In late 2016 I had the privilege of speaking at length with Tom Lokar, the Chief Human Resources Officer for Mitel. Firstly, I loved the coincidence of this discussion. At the time, I was working for an organization called Global Business Events, a family run company with a very strong Welsh heritage. This is a heritage shared with a man named Terry Matthews Wales’ first billionaire. The coincidence lies with the fact that Terry Matthews was a founder of Mitel and owner of the Celtic Manor in South Wales. This remarkable hotel and home of the 2010 Ryder cup marked the first major location for Global Business Events conferences!
Tom himself grew up in Dearborn, the home of Henry Ford. However, despite growing up with ‘Magnum PI’ and ‘Starsky & Hutch’ he insists that he’s not more of a car man than any other red blooded male. Sure, Tom, we believe you. His adopted father was an Orthodontist and he attended an all-boys Catholic school where he found a penchant for both swimming and tennis. Even to this day he still competes in ironman and triathlon challenges. Herein lies Tom’s first life lesson. The connection to such solo sports also instilled in him a habit of solo ambition, at the cost of social affiliation. Tom immediately impressed me as he told me how he could recognize this flaw very early and chose to make a change. As such, without having incredible college prospects, he took on a course in Psychology and specialized in how that pertains to team and office dynamics where he did exceptionally well.
From there he joined a small entrepreneurial organization before his big break with HayGroup. In September 1997, he was recruited by Gene Bauer into the Hay Group and enjoyed a career path through Bristol Meyers Squibb, AOL and Hewlett Packard before joining Mitel in 2014. During this time, he gradually developed from Director level to lead the entire HR function for 5,000 employee organization. So, what were the contributing factors that allowed Tom to excel and reach such an illustrious position? Well, from here we had to look back. Tom insisted that he didn’t really have the desire or capacity to be a leader and that’s why he chose the solo sports. However, he did find that people would naturally follow him and listen to him when he spoke.
“Since the age of about 12 I had the ability to contextualize topics and ideas that were way beyond my years. I was able to form opinions that were based on facts, were practical and without a forced agenda.” Tom told me. I remember studying, at University in the United Kingdom, about the notion of Homeric Pathos and Objectivity. Homer being the author of the Iliad was known to create a story without bias toward good or evil, right or wrong and being able to create a story that allowed the reader to choose their own side. “People will follow someone if they can take the high-level values and use them in a pragmatic and functional way. Corporations are political entities so you really need to understand the context to be able to maneuver internally.”

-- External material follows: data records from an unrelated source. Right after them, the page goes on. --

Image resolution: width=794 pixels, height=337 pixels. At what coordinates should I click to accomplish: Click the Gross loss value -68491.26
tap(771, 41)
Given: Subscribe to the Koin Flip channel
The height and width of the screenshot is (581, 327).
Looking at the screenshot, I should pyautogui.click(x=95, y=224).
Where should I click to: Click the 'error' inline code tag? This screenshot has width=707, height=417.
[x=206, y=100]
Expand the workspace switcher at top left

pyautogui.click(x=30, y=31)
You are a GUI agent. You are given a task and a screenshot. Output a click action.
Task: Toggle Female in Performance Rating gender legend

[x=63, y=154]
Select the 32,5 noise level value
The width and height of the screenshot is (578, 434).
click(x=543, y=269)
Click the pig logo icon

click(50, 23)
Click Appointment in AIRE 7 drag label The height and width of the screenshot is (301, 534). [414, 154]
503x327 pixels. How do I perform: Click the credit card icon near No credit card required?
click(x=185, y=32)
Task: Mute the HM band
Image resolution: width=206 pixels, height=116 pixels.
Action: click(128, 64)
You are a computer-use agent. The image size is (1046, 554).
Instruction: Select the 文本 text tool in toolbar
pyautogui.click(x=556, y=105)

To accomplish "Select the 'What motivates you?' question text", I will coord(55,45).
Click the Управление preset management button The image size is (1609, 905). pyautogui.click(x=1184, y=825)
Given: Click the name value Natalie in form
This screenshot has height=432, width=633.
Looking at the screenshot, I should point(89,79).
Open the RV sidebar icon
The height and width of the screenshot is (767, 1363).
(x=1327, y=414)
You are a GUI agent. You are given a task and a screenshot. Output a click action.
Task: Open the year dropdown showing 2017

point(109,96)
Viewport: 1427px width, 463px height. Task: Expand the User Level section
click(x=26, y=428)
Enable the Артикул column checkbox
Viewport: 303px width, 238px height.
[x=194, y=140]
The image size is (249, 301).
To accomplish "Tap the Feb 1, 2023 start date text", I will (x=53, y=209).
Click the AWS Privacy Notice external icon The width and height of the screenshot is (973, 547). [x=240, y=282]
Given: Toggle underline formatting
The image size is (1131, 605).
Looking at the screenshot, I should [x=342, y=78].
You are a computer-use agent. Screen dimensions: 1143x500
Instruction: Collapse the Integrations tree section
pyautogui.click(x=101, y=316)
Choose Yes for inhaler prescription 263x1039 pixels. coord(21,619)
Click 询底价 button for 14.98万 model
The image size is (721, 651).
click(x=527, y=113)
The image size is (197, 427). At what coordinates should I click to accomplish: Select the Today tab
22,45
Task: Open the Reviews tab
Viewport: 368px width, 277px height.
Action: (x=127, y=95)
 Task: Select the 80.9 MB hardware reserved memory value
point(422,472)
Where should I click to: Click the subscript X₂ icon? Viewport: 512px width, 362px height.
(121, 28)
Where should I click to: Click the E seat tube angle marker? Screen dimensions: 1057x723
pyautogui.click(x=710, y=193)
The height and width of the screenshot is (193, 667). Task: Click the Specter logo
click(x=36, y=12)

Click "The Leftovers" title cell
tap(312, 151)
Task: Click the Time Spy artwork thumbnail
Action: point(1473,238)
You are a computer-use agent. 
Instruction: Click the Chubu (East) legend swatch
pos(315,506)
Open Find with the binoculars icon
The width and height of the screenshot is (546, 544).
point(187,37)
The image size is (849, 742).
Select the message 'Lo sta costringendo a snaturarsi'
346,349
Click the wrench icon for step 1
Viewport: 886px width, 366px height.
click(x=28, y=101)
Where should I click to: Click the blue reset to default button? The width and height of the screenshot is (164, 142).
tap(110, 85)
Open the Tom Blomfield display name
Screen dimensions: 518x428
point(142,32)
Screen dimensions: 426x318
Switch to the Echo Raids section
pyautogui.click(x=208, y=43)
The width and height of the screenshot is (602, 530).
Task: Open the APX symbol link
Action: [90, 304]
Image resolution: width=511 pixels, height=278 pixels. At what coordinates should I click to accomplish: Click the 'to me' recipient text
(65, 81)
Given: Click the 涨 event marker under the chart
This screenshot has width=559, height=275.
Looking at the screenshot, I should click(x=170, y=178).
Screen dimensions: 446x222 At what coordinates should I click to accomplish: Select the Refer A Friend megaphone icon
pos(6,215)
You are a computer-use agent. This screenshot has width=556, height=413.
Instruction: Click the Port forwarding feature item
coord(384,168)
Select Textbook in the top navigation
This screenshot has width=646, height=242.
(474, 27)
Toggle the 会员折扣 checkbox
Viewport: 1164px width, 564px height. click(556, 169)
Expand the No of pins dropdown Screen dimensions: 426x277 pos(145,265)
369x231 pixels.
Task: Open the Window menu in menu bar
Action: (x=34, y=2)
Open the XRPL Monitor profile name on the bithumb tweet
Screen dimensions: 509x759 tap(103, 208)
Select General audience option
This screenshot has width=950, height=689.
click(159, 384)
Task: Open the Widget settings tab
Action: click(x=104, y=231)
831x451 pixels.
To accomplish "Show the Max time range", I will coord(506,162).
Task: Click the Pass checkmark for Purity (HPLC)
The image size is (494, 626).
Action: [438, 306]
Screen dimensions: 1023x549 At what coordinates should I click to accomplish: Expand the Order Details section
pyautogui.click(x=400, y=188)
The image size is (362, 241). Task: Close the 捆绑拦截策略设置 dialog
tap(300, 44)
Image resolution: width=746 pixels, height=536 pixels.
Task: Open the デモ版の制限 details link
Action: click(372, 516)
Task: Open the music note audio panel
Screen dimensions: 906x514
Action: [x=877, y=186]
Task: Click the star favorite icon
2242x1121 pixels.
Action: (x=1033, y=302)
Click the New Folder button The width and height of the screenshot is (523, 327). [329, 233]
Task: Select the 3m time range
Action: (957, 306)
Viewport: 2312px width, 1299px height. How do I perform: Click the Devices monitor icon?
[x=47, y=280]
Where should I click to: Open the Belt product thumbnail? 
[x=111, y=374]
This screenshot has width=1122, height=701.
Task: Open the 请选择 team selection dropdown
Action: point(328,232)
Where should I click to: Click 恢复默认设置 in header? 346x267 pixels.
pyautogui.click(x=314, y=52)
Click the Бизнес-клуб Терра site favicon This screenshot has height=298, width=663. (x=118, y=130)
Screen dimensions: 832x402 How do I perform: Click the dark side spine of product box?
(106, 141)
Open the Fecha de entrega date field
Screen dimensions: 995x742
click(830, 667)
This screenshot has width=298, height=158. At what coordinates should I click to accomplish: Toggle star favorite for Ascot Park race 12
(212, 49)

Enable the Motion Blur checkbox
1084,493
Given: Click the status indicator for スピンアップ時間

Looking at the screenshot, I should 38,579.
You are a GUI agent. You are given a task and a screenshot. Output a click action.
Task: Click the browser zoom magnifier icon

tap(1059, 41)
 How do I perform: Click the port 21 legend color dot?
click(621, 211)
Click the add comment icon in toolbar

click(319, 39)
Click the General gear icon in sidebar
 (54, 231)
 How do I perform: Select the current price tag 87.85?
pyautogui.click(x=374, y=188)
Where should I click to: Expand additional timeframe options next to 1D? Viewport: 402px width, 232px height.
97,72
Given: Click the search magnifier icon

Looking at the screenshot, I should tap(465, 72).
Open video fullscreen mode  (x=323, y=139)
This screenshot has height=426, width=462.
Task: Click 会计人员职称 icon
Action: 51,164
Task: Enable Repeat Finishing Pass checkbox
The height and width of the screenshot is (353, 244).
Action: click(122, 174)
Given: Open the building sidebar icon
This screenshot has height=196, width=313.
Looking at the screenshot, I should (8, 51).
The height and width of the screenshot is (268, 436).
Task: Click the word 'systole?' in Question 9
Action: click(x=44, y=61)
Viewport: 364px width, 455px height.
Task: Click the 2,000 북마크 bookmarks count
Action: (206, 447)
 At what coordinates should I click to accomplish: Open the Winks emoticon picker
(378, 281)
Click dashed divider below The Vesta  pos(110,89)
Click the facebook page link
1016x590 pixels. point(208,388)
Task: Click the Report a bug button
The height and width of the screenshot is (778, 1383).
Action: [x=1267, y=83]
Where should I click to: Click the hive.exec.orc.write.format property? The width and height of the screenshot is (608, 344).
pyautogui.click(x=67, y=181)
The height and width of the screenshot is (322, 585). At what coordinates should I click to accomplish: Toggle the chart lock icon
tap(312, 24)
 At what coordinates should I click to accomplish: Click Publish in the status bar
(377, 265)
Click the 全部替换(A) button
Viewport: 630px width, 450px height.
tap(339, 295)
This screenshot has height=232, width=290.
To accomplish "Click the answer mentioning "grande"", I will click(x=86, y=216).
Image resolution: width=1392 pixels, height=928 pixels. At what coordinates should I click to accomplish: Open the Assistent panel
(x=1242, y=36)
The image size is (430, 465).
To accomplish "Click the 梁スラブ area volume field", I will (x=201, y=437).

It was interesting to me that, despite the success and the skillset that Tom has been able to hone, it’s not come without challenges. He wishes he could write, play the piano, studied more languages. In addition, he told me a story about how he was called out by a client. Basically, telling him that, you have a PhD, why can’t you figure out how to do this faster? The words used were not as kind as that. This forced him to step up his game, rise to the challenge and become a better man.